Le grec βουκολικος, boukolikos, à l'origine de bucolique, est composé d'un dérivé de *kʷel-1 ("tourner"): kolos, et de bous, le bœuf.


Et si maintenant je vous rappelais qu'en grec ancien, notre forme *ḱm̥-tom ("cent") étudiée la semaine dernière, avatar de *deḱm̥t- (dix), se disait ἑκατόν (hekatón)…


décimer, bous, hekatón…
Cette suite de mots vous ferait penser à quoi?

Un mot qui évoque l'idée de décimer, mais basé sur les grecs bous et hekatón


Oui??


Hécatombe!
Du latin hecatombē, recopié du grec ancien ἑκατόμβη, hekatombê, composé de ἑκατόν, hekatón ("cent"- c'est bon pour tout le monde?) et βοῦς, bous ("bœuf").

Je n'irais pas jusqu'à dire que décimer est à dix ce que hécatombe est à cent, mais on n'en est pas loin…

Hécatombe, devenu pour nous synonyme de massacre à grande échelle, désignait à l'origine un massacre à grande échelle, ou plus précisément un sacrifice de cent bœufs.
(Non, je ne parle pas de cette autre boucherie que fût la révolution française: ça c'était un sacrifice de sang bleu.)

La prise de la Bastille


Mais revenons à hécatombe: n'allez surtout pas croire que des sacrifices de cette ampleur étaient courants dans l'Antiquité!
Ils étaient au contraire plutôt rares, car souvent remplacés par des mises à mort d'une dizaine de chèvres, ou alors d'un seul boeuf.

C'était moins cher, et  puis, surtout, c'est l'intention qui compte.

Hécatombe


Ceci dit, la semaine dernière, nous avions vu que l'anglais hundred était issu du proto-germanique *hundaradą, où *hundą signifiait "cent".

Oui?


Eh bien il existait en proto-germanique un autre composé basé sur *hund(ą):
*thūs-hundi.

Soyons bien clair:
Nous ne sommes plus ici à l'époque du proto-indo-européen, de l'indo-européen commun, la souche de base; ici on se situe plus tard, quand le proto-germanique s'est déjà différencié du tronc commun.

- Ouais justement!
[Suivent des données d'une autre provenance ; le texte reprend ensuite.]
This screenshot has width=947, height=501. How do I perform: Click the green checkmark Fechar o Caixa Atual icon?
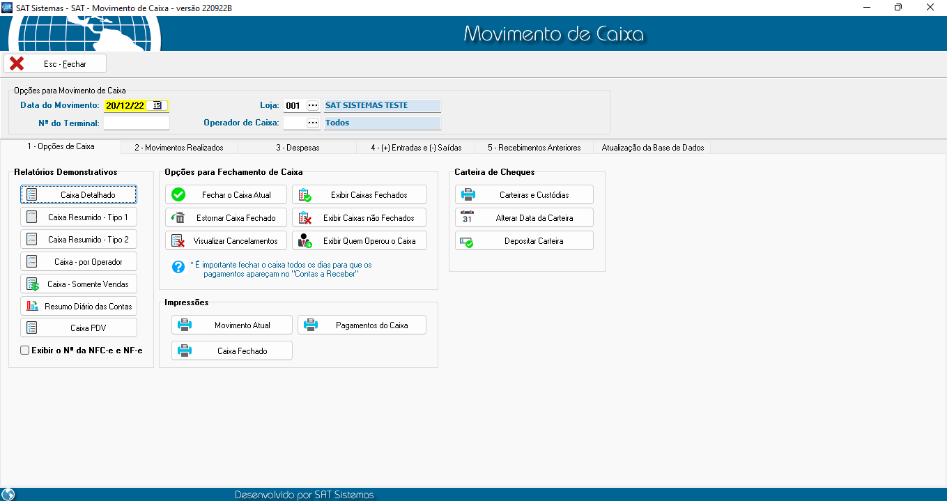coord(178,195)
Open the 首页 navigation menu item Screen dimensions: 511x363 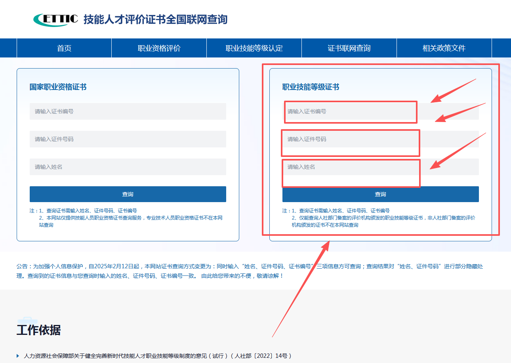(64, 48)
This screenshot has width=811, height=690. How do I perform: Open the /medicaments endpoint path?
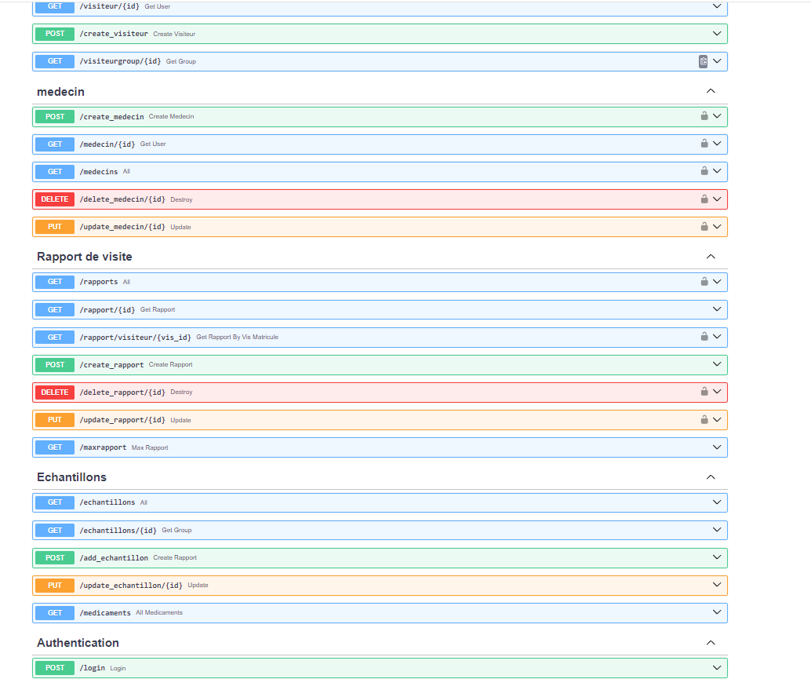[x=105, y=613]
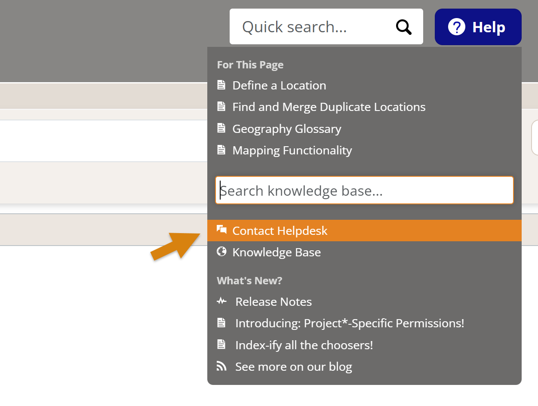Open Find and Merge Duplicate Locations article
538x406 pixels.
click(x=329, y=107)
Moi, je suis ici pour lire du proto-indo-européen, rien à cirer du proto-germanique…!
- Bonjour! Oui, je vous comprends. Mais bon, ce qui suit va quand même peut-être vous intéresser…

*thūs-hundi, en proto-germanique se serait traduit littéralement par "cent gonflé"!
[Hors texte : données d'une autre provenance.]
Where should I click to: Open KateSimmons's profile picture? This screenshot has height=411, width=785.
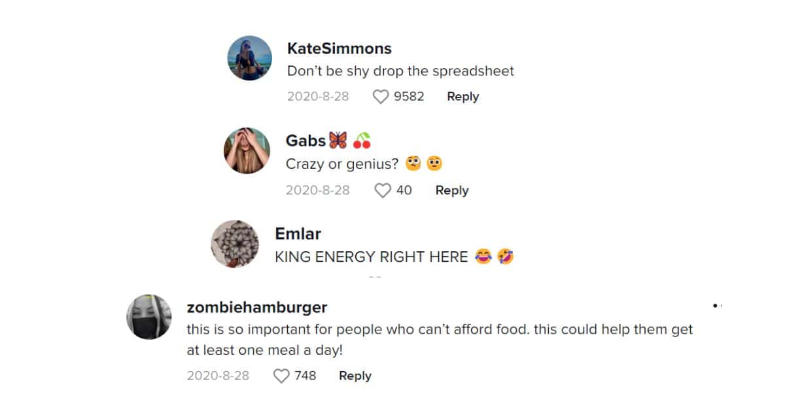[249, 58]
*thūs- dérivé d'une racine proto-indo-européenne *teuə-2 (ou *teu-), véhiculant l'idée de "gonfler, enfler".


Et un cent enflé, à votre avis, ça pourrait correspondre à QUOI?

Il faudrait se représenter un gros cent, un cent fort, un très très gros cent






Mille.

- ...? Mille?
- Oui, mille. Un gros gros cent, c'est mille. Ce germanique *thūs-hundi est à l'origine du mot pour mille dans les langues… germaniques...
- Ah bon, ça alors? Ca j'aurais jamais cru??
- … et aussi balto-slaviques.

Comme dérivés, citons duizend en néerlandais, tausend en allemand, busund en vieux norrois, thousand en anglais…

Ou dans les langues baltes le lituanien tukstantis.
Ce qui explique par ailleurs que les Lituaniens ne parlent jamais en milliers: allez essayer de prononcer ça...

Et dans les langues slaves?
Oh ben, le vieux slavon d'église tysashta, le polonais tysiąc, le tchèque tisic, le russe тысяча ("teussitcheu") …

Bon, va pour les langues germaniques, baltes et slaves…

Mais voilà: jusqu'à cent on peut reconstruire les nombres proto-indo-européens sans trop de soucis; on en retrouve une trace dans le substrat commun proto-indo-européen.
Mais pour mille, il n'est plus question de cohésion, d'une racine commune.

Comme si - c'est l'hypothèse découlant directement de cette constatation - compter jusqu'à mille n'avait pas lieu d'être pour les tribus d'origine, avant qu'elles ne se séparent.
Cela pourrait nous donner une indication sur la taille relative de la société proto-indo-européenne originale…


Et mille dans tout ça? Notre mille français?

Les mille et une nuits


On est déjà sûrs qu'il provient du latin mīlle ("mille"), c'est déjà ça.
Et à partir de là, ça devient franchement flou.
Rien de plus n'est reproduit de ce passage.